Là encore l’ INM apporte quelques réponses originales en jouant sur la complémentarité des dispositifs : peu de personnes sont disponibles pour participer à des réunions publiques, fussent-elles organisées le soir ou le week-end. L’ INM se rend donc sur les lieux de réunion des populations : squares, associations, lieux de restauration professionnels, …et aborde les sujets via des approches ludiques (valises de jeux, par exemple).

Aventura Urbana, entreprise italienne spécialisée dans la médiation de conflits, est également convaincue que les moyens de communication habituels comme les brochures et réunions publiques ne sont pas les plus adaptés pour faciliter le dialogue et le partage des informations. Elle favorise les réunions en petits comités, le porte-à-porte, ou encore des « réunions d’escalier », organisées sur les lieux d’habitation des citoyens concernés.

Les médias sociaux sont bien évidemment très souvent mis en avant pour favoriser la diffusion d’une information, et toucher les jeunes.  En Italie, la région de Toscane a mis en place des Electronic Town Meeting  ( http://www.regione.toscana.it/-/town-meeting-progettuale-sul-paesaggio-2010 ) pour débattre de sujets comme le plan régional des déchets ou les paysages de Toscane. Cette forme de participation a permis d’augmenter la présence des jeunes dans ces débats. Dans beaucoup de communes, les médias sociaux sont utilisés pour désamorcer les problèmes en donnant de l’information.
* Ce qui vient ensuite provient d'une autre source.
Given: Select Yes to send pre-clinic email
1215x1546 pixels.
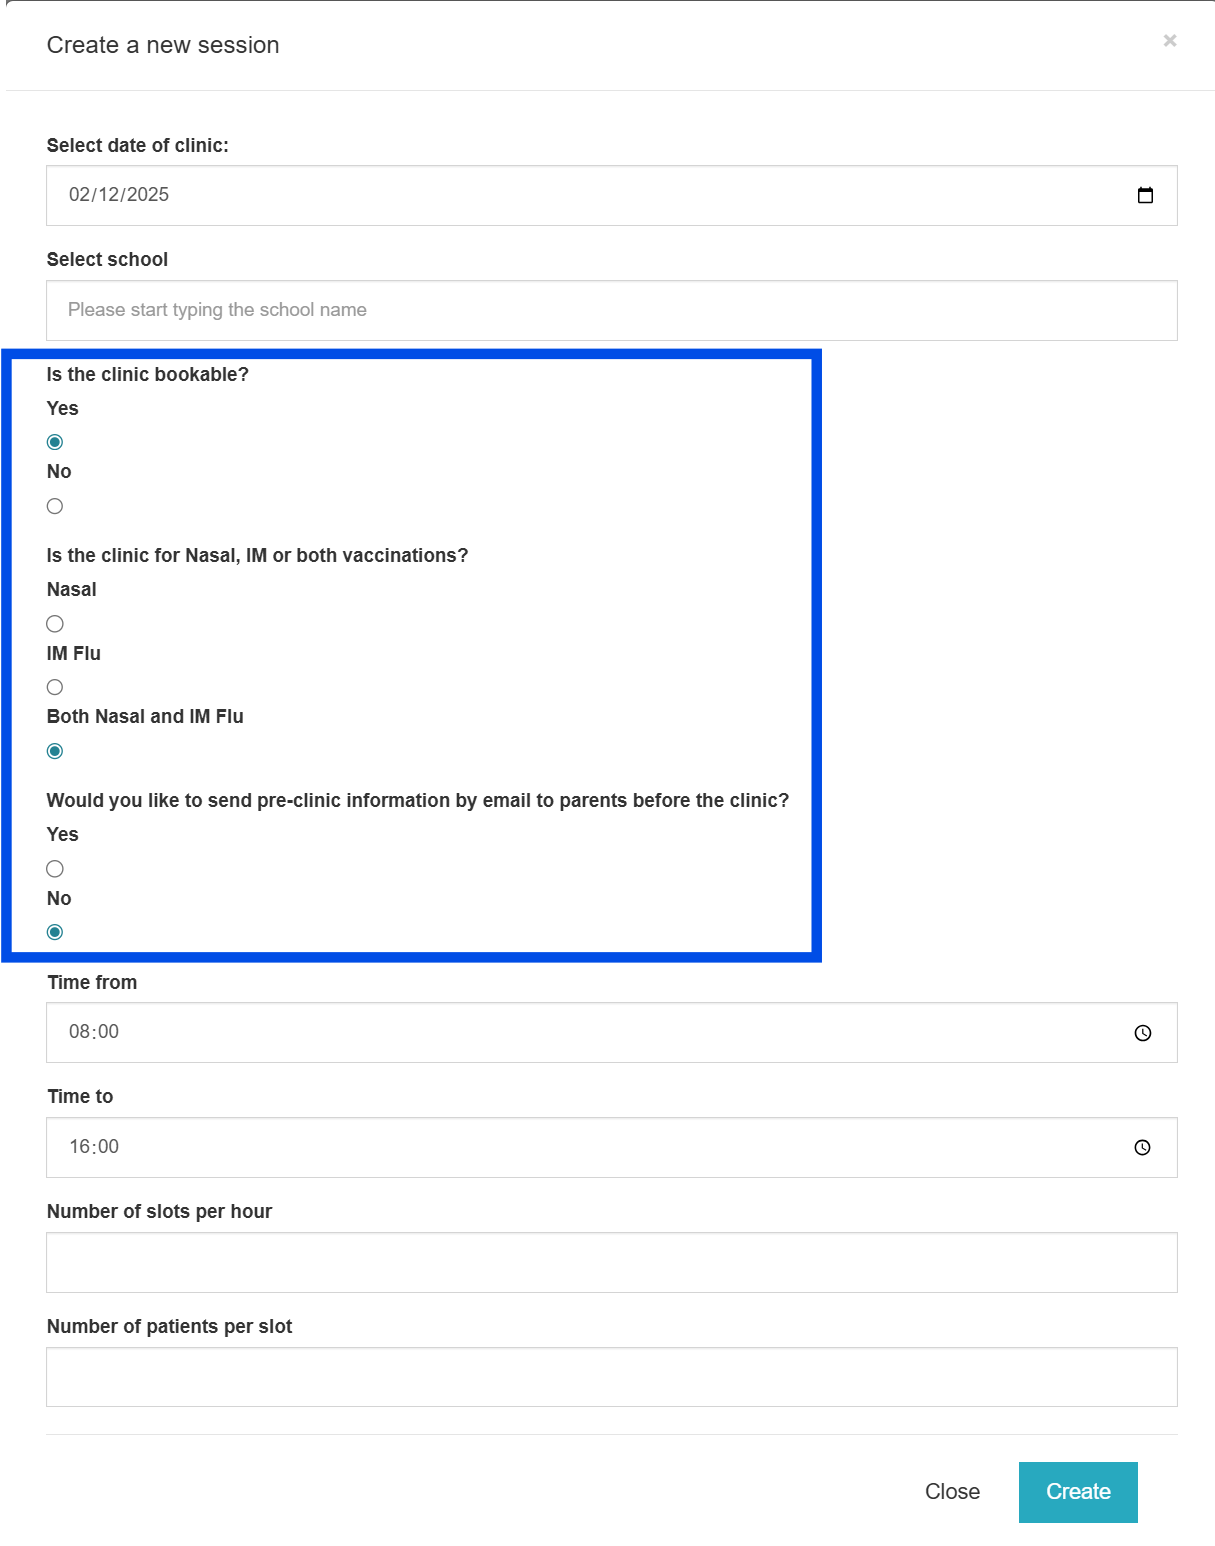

Ils peuvent également être un vecteur intéressant pour faire de la publicité sur un débat en cours, afin d’éviter que les débats ne se déroulent dans l’ignorance du reste de la population.

Mais la majorité s’accorde à dire que les échanges sur les médias sociaux doivent s’accompagner de moments de rencontre indispensables pour sortir de la juxtaposition des arguments et aller vers de la co-construction de solutions.
Alors, pour achever de convaincre les citoyens de venir débattre ensemble, il n’est pas interdit de mettre de la convivialité dans ces moments de débats organisés !

Ces quelques exemples pris à l’étranger illustrent des approches intéressantes en faveur du développement de la participation des citoyens aux décisions publiques. Le point commun de ces différentes expériences est le constat positif que plus les citoyens participent, plus ils ont envie de participer, et que cette participation change leur rapport aux institutions et crée de la confiance.

« Un débat citoyen, c’est quelque chose de passionnant qui permet de confronter des décisions et, par le dialogue, de parvenir à un avis », témoigne un membre du panel de citoyens de la conférence citoyenne sur Cigéo.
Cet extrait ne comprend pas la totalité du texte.